Die Koalitionsverhandlungen zwischen der Union und der FDP haben begonnen. Konflikte sind dabei vorprogrammiert. In wichtigen Fragen sind die Wunschpartner weit voneinander entfernt: Ob Onlinedurchsuchungen, Mindestlöhne oder Kündigungsschutz - es gibt reichlich zu tun für die zehn gemeinsamen Arbeitsgruppen von CDU, CSU und FDP.

Von Wolfgang Labuhn und Gerhard Schröder | 04.10.2009
    "Wir wollen jetzt Deutschland mitregieren, weil wir dafür sorgen müssen, dass es ein faires Steuersystem gibt, bessere Bildungschancen und dass die Bürgerrechte endlich wieder respektiert werden!"

    FDP-Partei- und Fraktionschef Guido Westerwelle heute vor einer Woche auf der Wahlparty der Liberalen in Berlin.

    Rückblick: 1. Oktober 1982. Bundestagspräsident Richard Stücklen verkündet das Ergebnis des konstruktiven Misstrauensvotums gegen Bundeskanzler Helmut Schmidt, SPD:

    "Ich stelle fest: Der Abgeordnete Dr. Helmut Kohl ist zum Bundeskanzler der Bundesrepublik Deutschland gewählt!"

# Was zu tun ist
**1)** Beantworte anhand des Textes über die Koalitionsverhandlungen:
(a) Wie viele gemeinsame Arbeitsgruppen haben CDU, CSU und FDP?
(b) Wo sprach Guido Westerwelle laut Text vor einer Woche?
(c) Wer verkündete am 1. Oktober 1982 das Ergebnis des konstruktiven Misstrauensvotums?
**2)** Gib den Text über die Koalitionsverhandlungen wortgetreu wieder, zwischen „Die Koalitionsverhandlungen zwischen“ und „CSU und FDP.“, beide eingeschlossen.

(Daten zum Auffinden von Wörtern und Elementen)
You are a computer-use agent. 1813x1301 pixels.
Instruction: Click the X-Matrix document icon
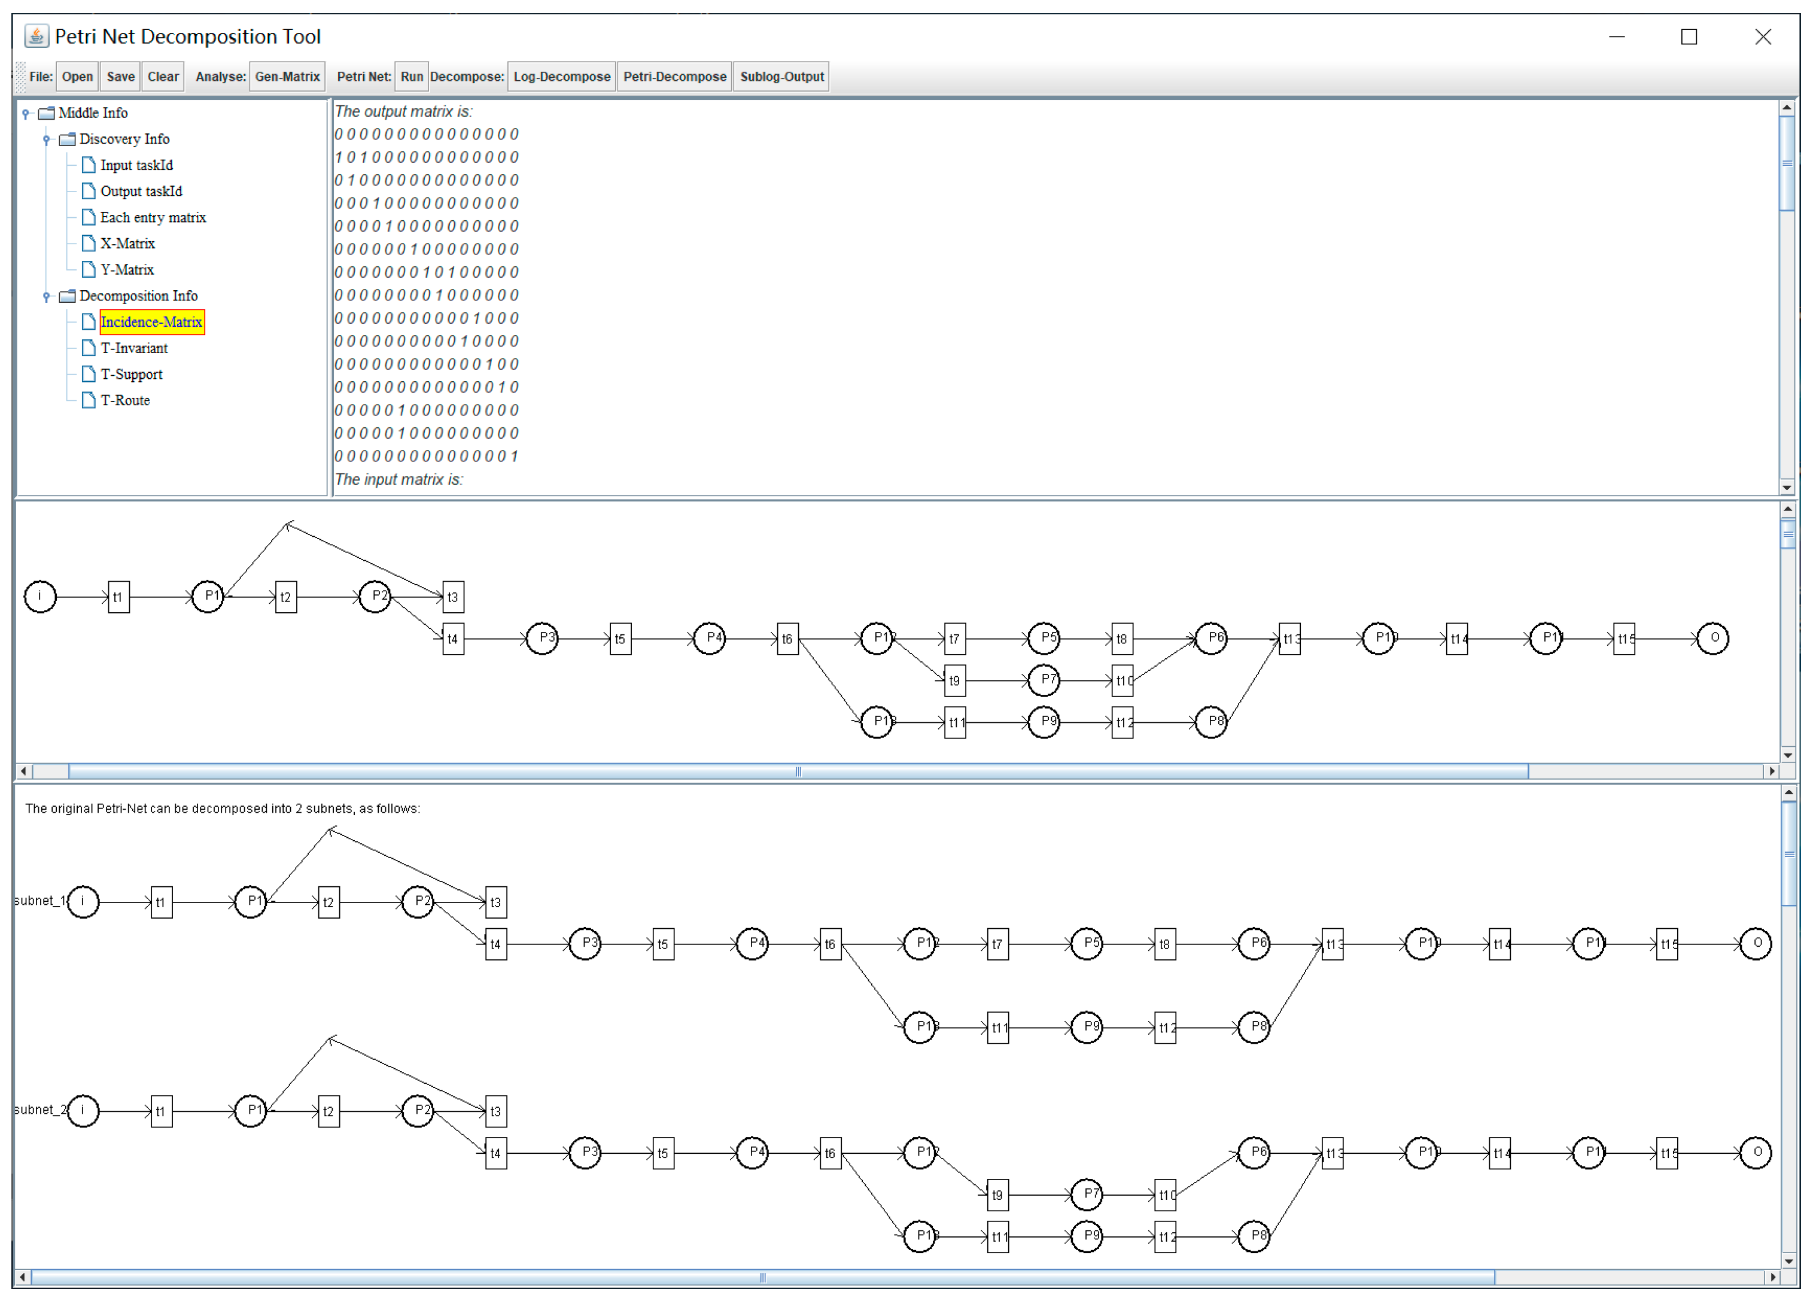pos(89,243)
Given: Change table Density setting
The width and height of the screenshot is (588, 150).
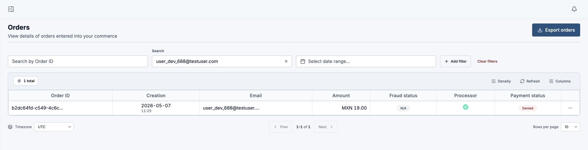Looking at the screenshot, I should pyautogui.click(x=501, y=81).
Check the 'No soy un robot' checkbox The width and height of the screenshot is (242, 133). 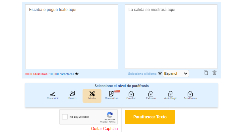(65, 117)
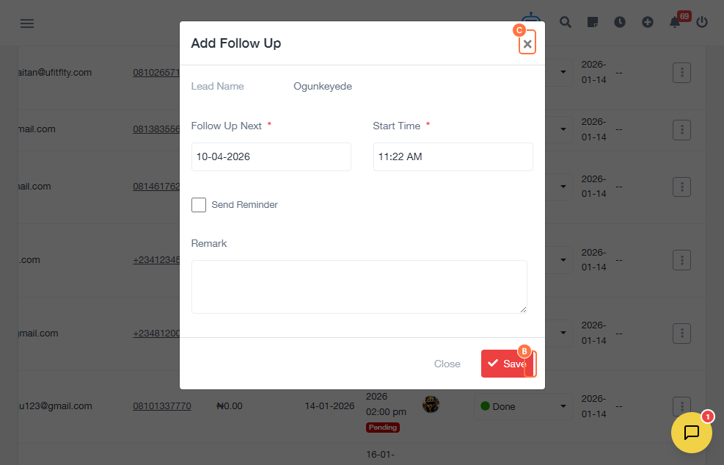Select the Start Time field

tap(453, 156)
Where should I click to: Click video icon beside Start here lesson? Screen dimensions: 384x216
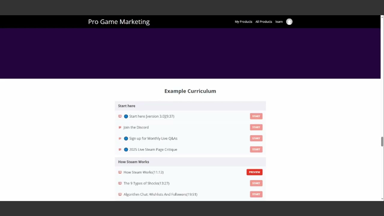[x=120, y=116]
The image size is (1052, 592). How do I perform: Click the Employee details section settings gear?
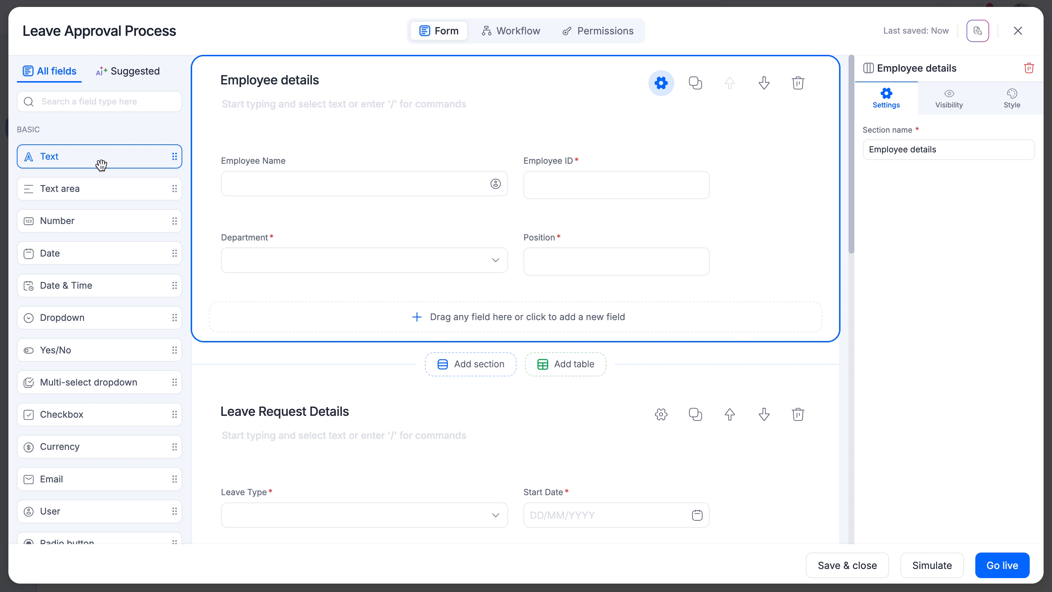tap(661, 83)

# Erwartete Antworten
**1)**
(a) Zehn.
(b) Auf der Wahlparty der Liberalen in Berlin.
(c) Bundestagspräsident Richard Stücklen.

**2)**
Die Koalitionsverhandlungen zwischen der Union und der FDP haben begonnen. Konflikte sind dabei vorprogrammiert. In wichtigen Fragen sind die Wunschpartner weit voneinander entfernt: Ob Onlinedurchsuchungen, Mindestlöhne oder Kündigungsschutz - es gibt reichlich zu tun für die zehn gemeinsamen Arbeitsgruppen von CDU, CSU und FDP.